As Breitbart News reported:
California Gov. Gavin Newsom (D) backed away Tuesday from the idea of paying reparations to descendants of slaves, after a state panel he signed into law calculated the state was liable for hundreds of billions of dollars.
Newsom signed a law in 2020, at the height of the Black Lives Matter movement, establishing a reparations task force to examine whether California, a free state since its inception in 1850, owed money for slavery.
The committee, composed predominantly of black members, held hearings throughout the state and concluded that California owed black residents $1.2 million each — though it limited eligibility to descendants of slaves.
Fox News Digital reported that Newsom was declining to back the committee’s forthcoming recommendations, saying that confronting the legacy of slavery “is about much more than cash payments.”
Now, however, after a predictable media storm and backlash from the black activists whose hopes he had raised with the reparations task force, Newsom is moving back in the opposite direction. The Sacramento Bee reports:
A spokesperson for Newsom clarified his comments in an email statement to The Bee.
“The sensationalized framing in pieces published by outlets like Fox News and others is inaccurate. The Governor looks forward to reviewing the final report — and all recommendations — when complete.”
Newsom’s chief communication advisor, Anthony York said that Newsom is not backing away from cash payments, but wants to wait for the report in its entirety to arrive on his desk before he makes any decision.
The committee’s other, non-cash recommendations include overriding the will of the voters and repealing the law that prevents California from using race-based policies, such as affirmative action, in state actions.

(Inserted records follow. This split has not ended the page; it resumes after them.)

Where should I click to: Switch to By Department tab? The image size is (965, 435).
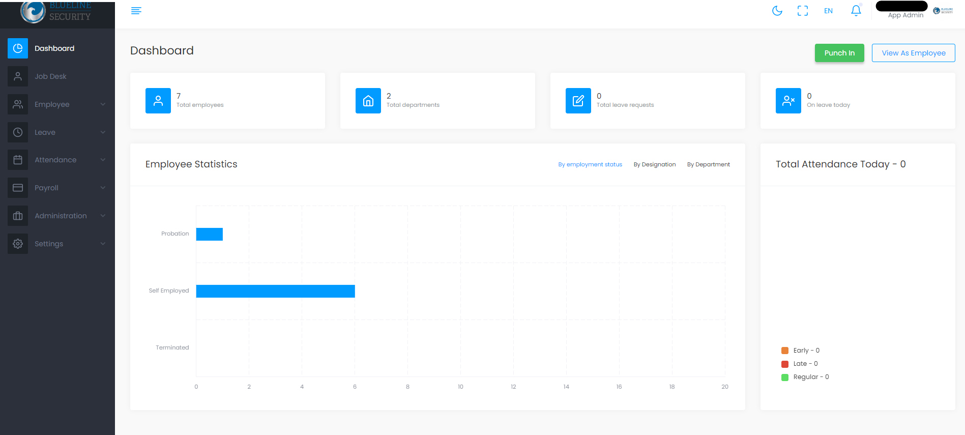tap(708, 164)
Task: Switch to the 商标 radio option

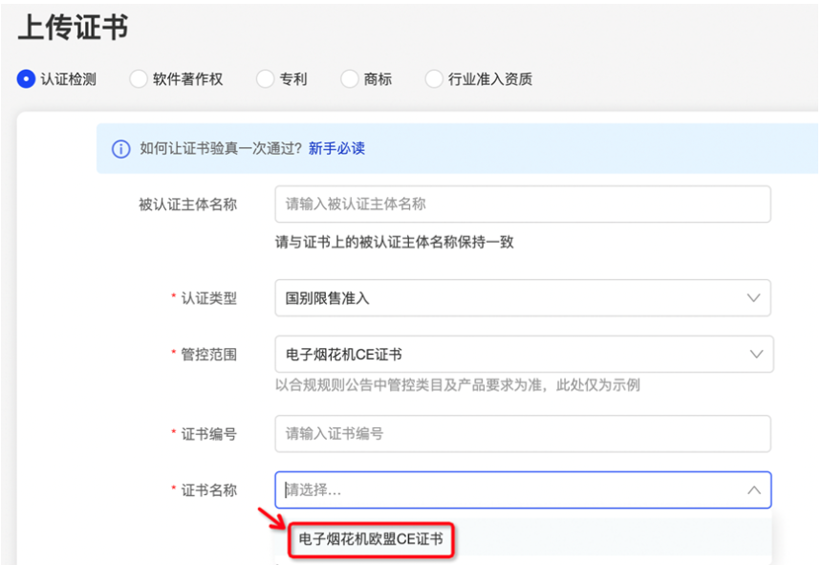Action: [x=350, y=79]
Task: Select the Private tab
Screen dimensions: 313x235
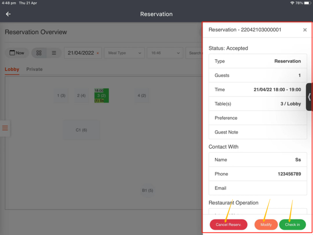Action: coord(34,69)
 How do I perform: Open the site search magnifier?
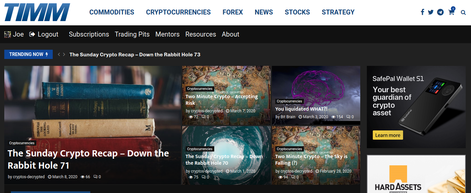click(463, 12)
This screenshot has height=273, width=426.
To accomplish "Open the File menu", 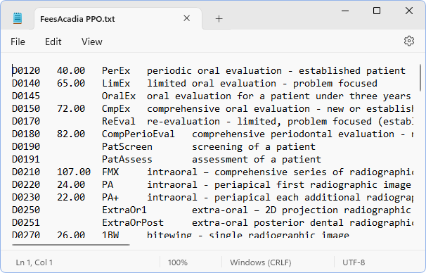I will point(18,42).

It is not clear how California would pay cash reparations. Newsom has seen a $100 billion budget surplus turn into a $32 billion deficit this year, and cities like San Francisco, which is also pursuing reparations, face similar problems.
Teachers in Oakland recently went on strike to demand that the school district provide reparations to black students in the district. The district has, thus far, agreed to create a reparations task force.